◆ Text for analysis
- Opening Delimiter -

U.S. must do more to stem maternal mortality at home and in Third World
It takes a nation and a world community to save a mother’s life .
All of us would be hard-pressed to think of a tragedy more devastating than a woman dying in childbirth. As a public health nurse who worked closely with young mothers and their families, I know too well that the loss of a mother shatters her family and threatens the well-being of her surviving children. Yet, every minute of every day a woman dies due to complications stemming from pregnancy and childbirth. Overwhelmingly, these deaths are preventable if women have access to the most basic primary and emergency healthcare.
While almost all women in industrialized nations take it for granted that they will have healthy and safe deliveries, pregnancy is a death sentence for as many as one in six women in the developing world. Even though 15 percent of all women experience life-threatening complications during childbirth, 99 percent of women who die due to lack of adequate care live in the developing world.
Similarly, poor and minority women in underserved communities in industrialized countries are also at disproportionate risk. Surprisingly, the United States ranks 41st in maternal mortality in the world and dead last among industrialized nations, despite our unprecedented wealth and advanced medical technology. Sadly, maternal mortality is the leading killer of women of reproductive age throughout the world and the single greatest indicator of the inequities faced by poor and minority women in industrialized and developing nations.
Twenty years ago, the World Health Organization and its partners united around the Safe Motherhood Initiative to reduce the rates of maternal death and illness. Yet, two decades later U.N. Secretary General Ban Ki-Moon announced that no overall progress has been made in achieving Millennium Development Goal 5 to reduce maternal deaths by 75 percent by 2015. Countries with the highest levels of maternal mortality have made virtually no progress over the past 15 years.
Meanwhile, after a steep decline in maternal deaths in the 20th century, maternal mortality rates in the United States have increased since 1982.
These statistics reveal a healthcare system that is failing to take care of the world’s poorest, most vulnerable girls and women. Furthermore, dangerously low and declining investment in women’s health jeopardizes the achievement of critical development goals, including reduction of infant mortality and combating HIV/AIDS, malaria and other diseases.
We must not continue to allow women to go without the most basic life-saving care when giving life to the next generation. Global leaders must strengthen health care systems to protect women and their children, especially in the countries where maternal and infant mortality is high. In all countries, a functioning healthcare system that connects underserved communities to obstetric and emergency care must be established and sustained. And we must train greater numbers of skilled birth attendants.

- Closing Delimiter -

◆ Things to do
**A)** According to the maternal mortality article, where does the United States rank worldwide in maternal mortality?
**B)** Go on with the article on maternal mortality, starting after its last sentence.
Nothing in the records is needed here.

◆ Record set

- Opening Delimiter -

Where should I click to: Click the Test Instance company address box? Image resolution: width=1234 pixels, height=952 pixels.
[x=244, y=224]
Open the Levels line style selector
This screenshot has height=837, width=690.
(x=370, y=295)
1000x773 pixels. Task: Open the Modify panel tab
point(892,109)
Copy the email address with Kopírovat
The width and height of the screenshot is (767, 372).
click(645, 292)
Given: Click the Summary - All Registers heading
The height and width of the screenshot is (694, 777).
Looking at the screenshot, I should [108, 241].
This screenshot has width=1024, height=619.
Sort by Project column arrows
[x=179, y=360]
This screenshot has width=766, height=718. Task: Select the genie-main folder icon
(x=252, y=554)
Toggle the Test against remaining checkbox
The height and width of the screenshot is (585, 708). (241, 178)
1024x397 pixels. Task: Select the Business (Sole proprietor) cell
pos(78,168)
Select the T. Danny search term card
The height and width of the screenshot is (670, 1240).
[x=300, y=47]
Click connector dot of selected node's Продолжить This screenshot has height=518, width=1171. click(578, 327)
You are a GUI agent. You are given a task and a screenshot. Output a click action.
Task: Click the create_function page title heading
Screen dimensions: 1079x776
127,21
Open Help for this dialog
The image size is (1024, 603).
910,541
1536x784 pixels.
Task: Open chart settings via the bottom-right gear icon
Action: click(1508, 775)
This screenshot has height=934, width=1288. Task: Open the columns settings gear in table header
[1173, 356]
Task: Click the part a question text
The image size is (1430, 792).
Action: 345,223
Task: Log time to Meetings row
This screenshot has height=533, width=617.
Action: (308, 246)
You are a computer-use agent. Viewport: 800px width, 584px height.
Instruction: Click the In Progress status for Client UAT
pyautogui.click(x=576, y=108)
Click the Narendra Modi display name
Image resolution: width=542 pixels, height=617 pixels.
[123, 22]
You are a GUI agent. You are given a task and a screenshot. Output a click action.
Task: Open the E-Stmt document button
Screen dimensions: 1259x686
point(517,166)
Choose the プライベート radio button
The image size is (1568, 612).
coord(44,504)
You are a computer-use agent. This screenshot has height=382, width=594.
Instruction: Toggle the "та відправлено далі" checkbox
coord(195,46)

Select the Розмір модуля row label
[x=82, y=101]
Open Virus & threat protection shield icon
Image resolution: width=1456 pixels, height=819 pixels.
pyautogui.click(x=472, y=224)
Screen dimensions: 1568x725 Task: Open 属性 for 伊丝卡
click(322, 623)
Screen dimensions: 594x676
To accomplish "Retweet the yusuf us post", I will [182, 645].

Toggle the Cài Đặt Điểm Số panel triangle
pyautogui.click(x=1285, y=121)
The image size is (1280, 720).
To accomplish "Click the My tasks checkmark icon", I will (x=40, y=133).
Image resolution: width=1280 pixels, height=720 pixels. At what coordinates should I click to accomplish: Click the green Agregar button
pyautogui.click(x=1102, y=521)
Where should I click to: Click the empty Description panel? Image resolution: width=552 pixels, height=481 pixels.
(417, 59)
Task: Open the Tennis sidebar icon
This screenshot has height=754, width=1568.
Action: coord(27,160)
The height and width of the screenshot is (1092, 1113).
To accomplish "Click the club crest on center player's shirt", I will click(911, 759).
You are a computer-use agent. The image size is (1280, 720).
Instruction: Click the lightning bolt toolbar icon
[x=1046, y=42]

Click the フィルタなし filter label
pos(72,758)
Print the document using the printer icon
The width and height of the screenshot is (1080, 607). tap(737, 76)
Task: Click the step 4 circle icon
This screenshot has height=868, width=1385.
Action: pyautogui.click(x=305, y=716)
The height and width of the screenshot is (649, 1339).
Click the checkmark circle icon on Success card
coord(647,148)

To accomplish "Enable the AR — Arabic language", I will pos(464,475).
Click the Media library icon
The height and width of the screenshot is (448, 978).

- Closing Delimiter -

◆ Answers by item
**A)** It ranks 41st in the world and last among industrialized nations.

**B)**
World leaders will convene this month in Washington, D.C., at the World Bank to evaluate priorities for investments necessary to meet the Millennium Development Goals.
As they consider which programs to fund, I urge them to dramatically increase investments in women’s healthcare. Not only is this an investment that will reap enormous economic benefits, providing for the health and survival of millions of women around the world will have an immediate and lasting impact on communities that are devastated by the premature loss of their mothers.
Congress can also play an important role in addressing this crisis by passing the U.S. Commitment to Global Child Survival Act, which improves the U.S. contribution to reducing maternal and infant mortality internationally and at home. Furthermore, Congress should provide necessary resources to the Centers for Disease Control and Prevention (CDC) to improve data collection and analysis. If we take these steps we can make a world of difference.
Hopefully leaders from around the world will finally heed this clarion call to address the challenging, but solvable, problem of maternal mortality. We simply have to do better for our mothers and their families, both in the U.S. and around the world. Let us all do our part to ensure every woman’s most basic right — to live through pregnancy and childbirth so she can nurture her children and contribute to the well-being of her family, community, and nation.
Capps serves as the Democratic co-chairwoman of the Congressional Caucus for Women’s Issues. Last fall she led a congressional delegation representing the United States to the Women Deliver Global Conference on Maternal Mortality.